# wanting a three toed box turtle male



## terracolson (Aug 25, 2009)

I have two beautiful girls that need some action...

Even if your local and want a play date, let me know

Sacramento


----------



## Yvonne G (Aug 25, 2009)

Hi Terra:

If you'll send me some pictures of your box turtle habitat, I'd be happy to adopt a male to you and your "girls." But I have to be able to see the habitat to be sure its a safe place for my adoptee to go to. There's no fee, you would just have to come here and pick him up...no shipping.

Yvonne
Clovis, CA


----------



## terracolson (Aug 26, 2009)

Feeding side....calcium plates to eat on.
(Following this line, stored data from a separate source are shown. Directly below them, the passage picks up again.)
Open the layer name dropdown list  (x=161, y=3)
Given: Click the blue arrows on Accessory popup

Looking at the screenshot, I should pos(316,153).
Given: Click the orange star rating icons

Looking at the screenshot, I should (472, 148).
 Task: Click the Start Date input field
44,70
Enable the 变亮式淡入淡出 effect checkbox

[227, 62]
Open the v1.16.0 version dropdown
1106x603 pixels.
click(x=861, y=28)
I had a lady at turtlerama make me these.







Sylvia's house





Sophia likes to sleep right beside hers





The fence line is 25 ft long, buried 18inches deep, with bricks on both sides.
The material is a lite weight pvc and has a 6 inch overhang.
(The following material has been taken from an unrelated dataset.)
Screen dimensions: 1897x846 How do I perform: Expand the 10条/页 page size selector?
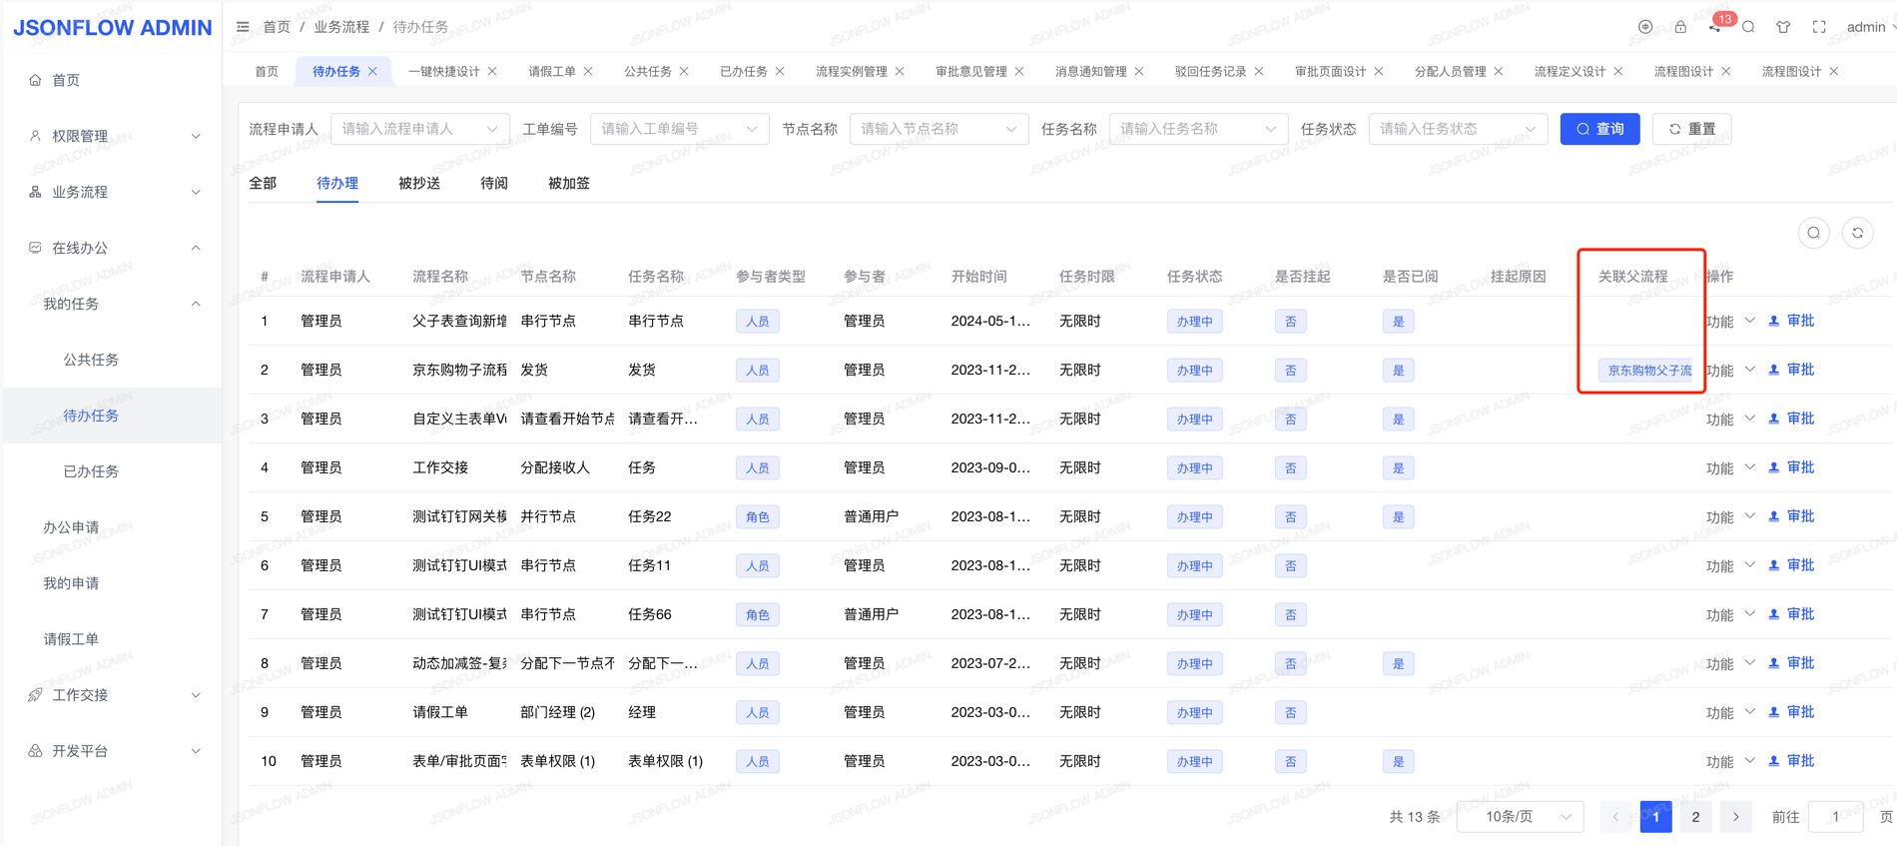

You are 3 hours away from me, but i will be driving down to socal in around october 24th.


----------



## Yvonne G (Aug 26, 2009)

Its a beautiful box turtle pen, but if memory serves me correctly, this pen was made for a Russian tortoise, was it not? I wouldn't be able to adopt a box turtle to you unless the Russian does not live in that same pen. If you will promise me that you will keep the two species separate, then give me a call and let me know when you want to come pick up the male box turtle.

Yvonne
559 298-7114


----------



## terracolson (Aug 26, 2009)

The Russian is not mine. Its my mother in-laws. Thats why i am going to so cal. To take him home.


----------